You always know what you’re getting from a Keith McNally restaurant: a stylishly gritty-yet-gentrified neighborhood, crowd-baiting, comfort-zone cooking, burgundy booths as buttery as the churned pats glazing the brioche; and the insufferable, rail-thin clientele who barely give their filet au poivre a glance, let alone a graze.
For 30 years, McNally has been “the restaurateur who invented downtown” (or so touts the Times), the on-the-pulse force behind Tribeca’s neon-lit art-world haven the Odeon in the ’80s, Sex and the City–era power bistros Balthazar in Soho and the Meatpacking District’s Pastis, and the splashy Minetta Tavern refresh in the late aughts.
The latest in the McNally empire is this softened Gallic swap-in for his failed Nolita pizza concept, Pulino’s. The aim seems to be a Balthazar of the Bowery, a younger, hipper sis to that brasserie bastion; instead it feels like an aging uncle grasping onto his last vestiges of cool.

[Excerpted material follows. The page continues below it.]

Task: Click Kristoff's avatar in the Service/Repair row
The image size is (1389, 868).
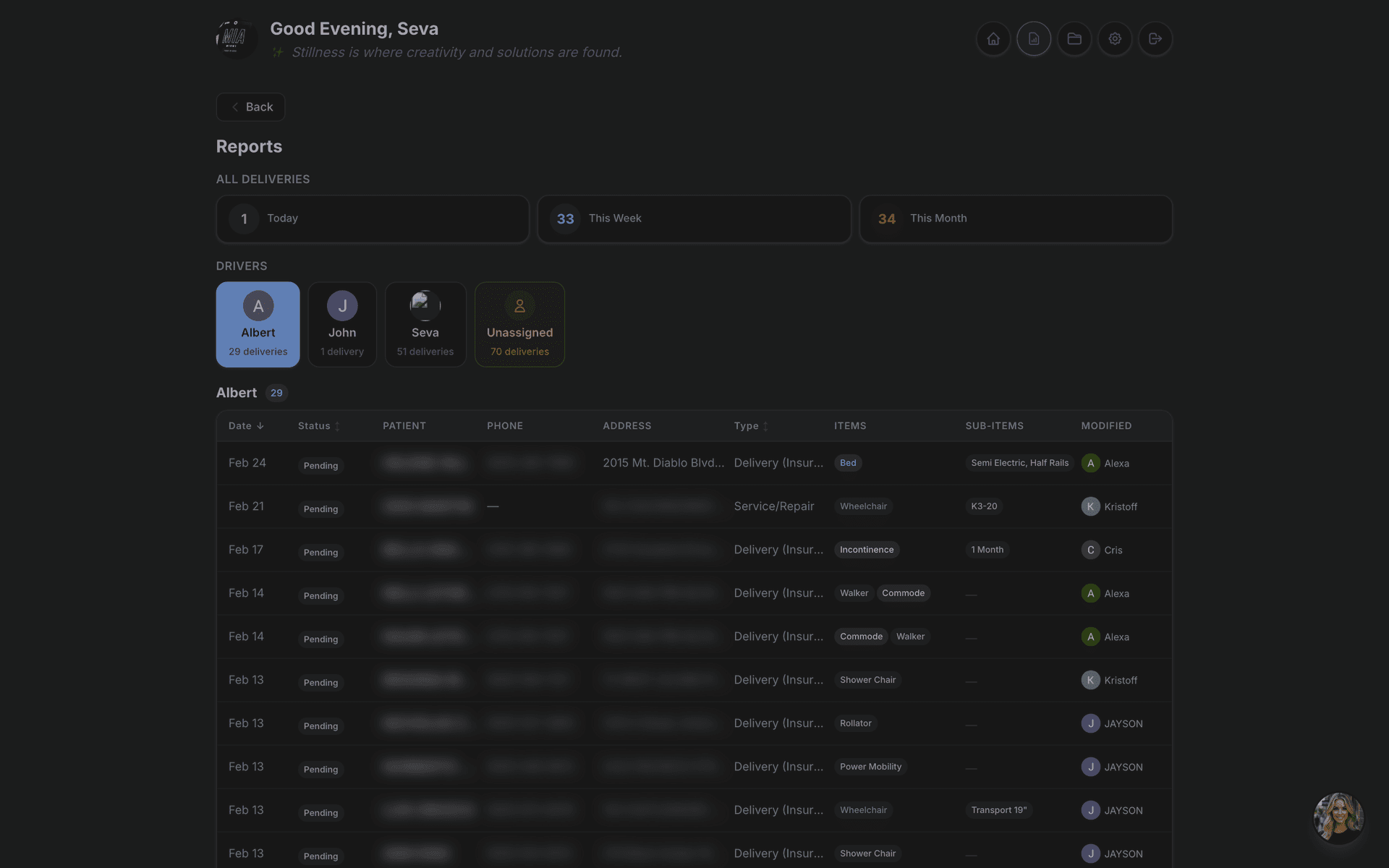Action: click(1090, 506)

Balthazar chef Shane McBride and former Minetta Tavern sous Daniel Parilla dispatch McNally greatest hits: steak frites ($28), lightweight fries flying off the plate as waiters bustle by; a soubise-sauced skate served bone-in (warning: you will be picking fish vertebrae out of your teeth, $24); and yes, yet another It burger.

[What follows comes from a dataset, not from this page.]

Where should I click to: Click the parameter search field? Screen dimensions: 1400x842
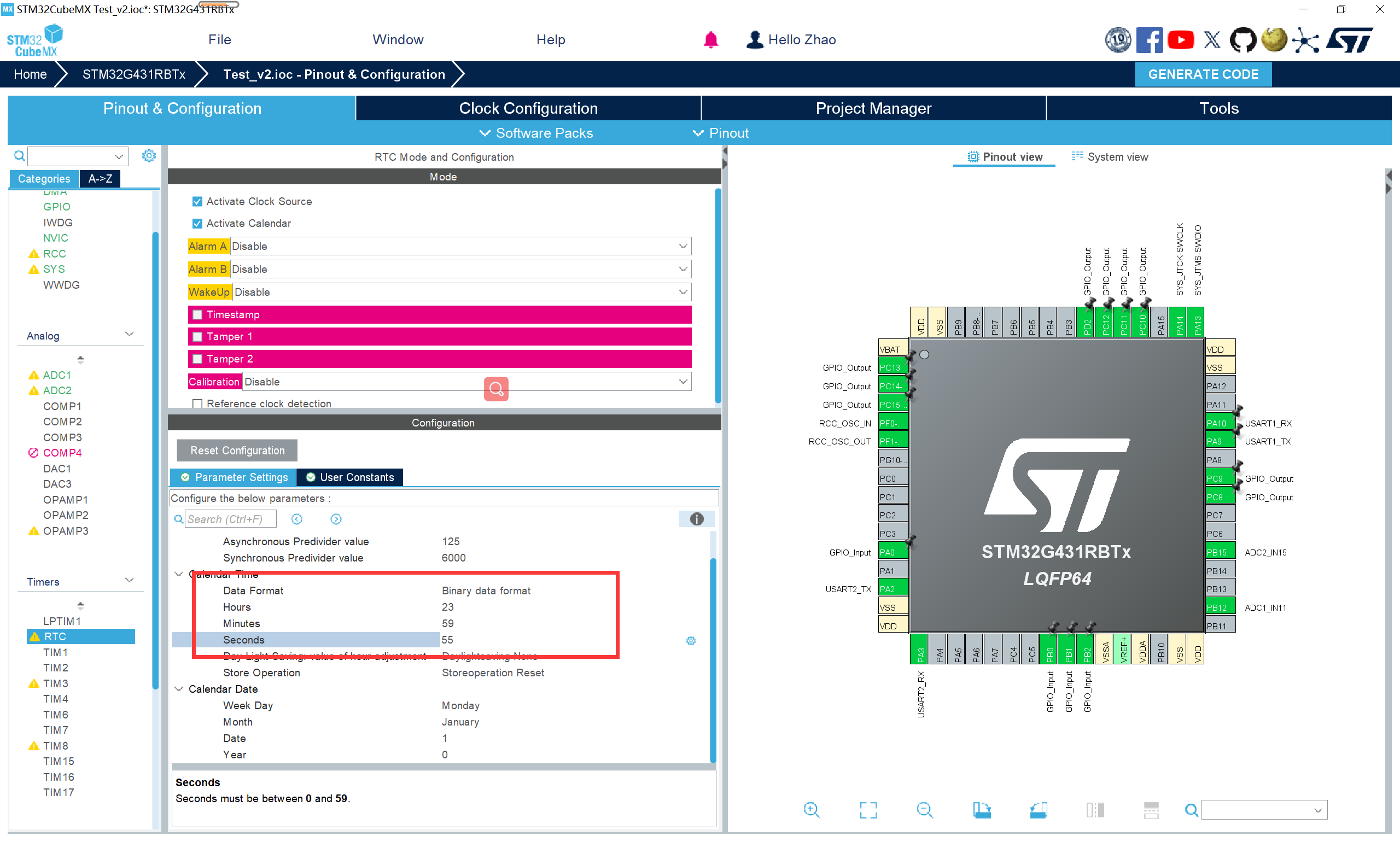(230, 519)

Unlike the hautey hamburger at Minetta, Cherche’s thick-ground prime-rib patty ($21) comes swaddled in aged Gruyère and roasted mushrooms, but those—along with the superfluous lettuce, tomato and onion—are quashed by the relentless meaty funk of bacon marmalade that’s slathered on top.
Appetizers fare better than the mains. A vibrant board of pickled vegetables, nubs of salty salami and edible flowers served with garlic aioli makes for a fresh and stunning, albeit wickedly overpriced, kickoff ($19). You’ll also be sticker-shocked by the pan-roasted foie gras ($26), with its solitary slab of liver, twee house-made brioche, and spartan tumbling of rhubarb—that is, until you load the little loaf with that warm spread and tart stalks. Then, it’s worth every penny.
The $15 pot de fromage is more economical but no less decadent: The Parmesan custard has the soft creaminess of good scrambled eggs, with anchovy-buttered toast cutting through the richness with much-welcome brine.
That’d be all well and good if you actually had time to enjoy the meal. The waitstaff fluctuates between overattentiveness—the napkin of a fellow diner was fussed with 14 times during dinner—and impatience, hovering over the already tightly packed patrons in hope of turning tables over quickly.
And when it’s not the servers, it’s the beautiful, brow-furrowed herds waiting for tables, dagger-eyeing your cozy booth and your $48 prime rib. With the chichi masses in tow, Cherche Midi may be the restaurant New Yorkers want, but it’s not the one we need.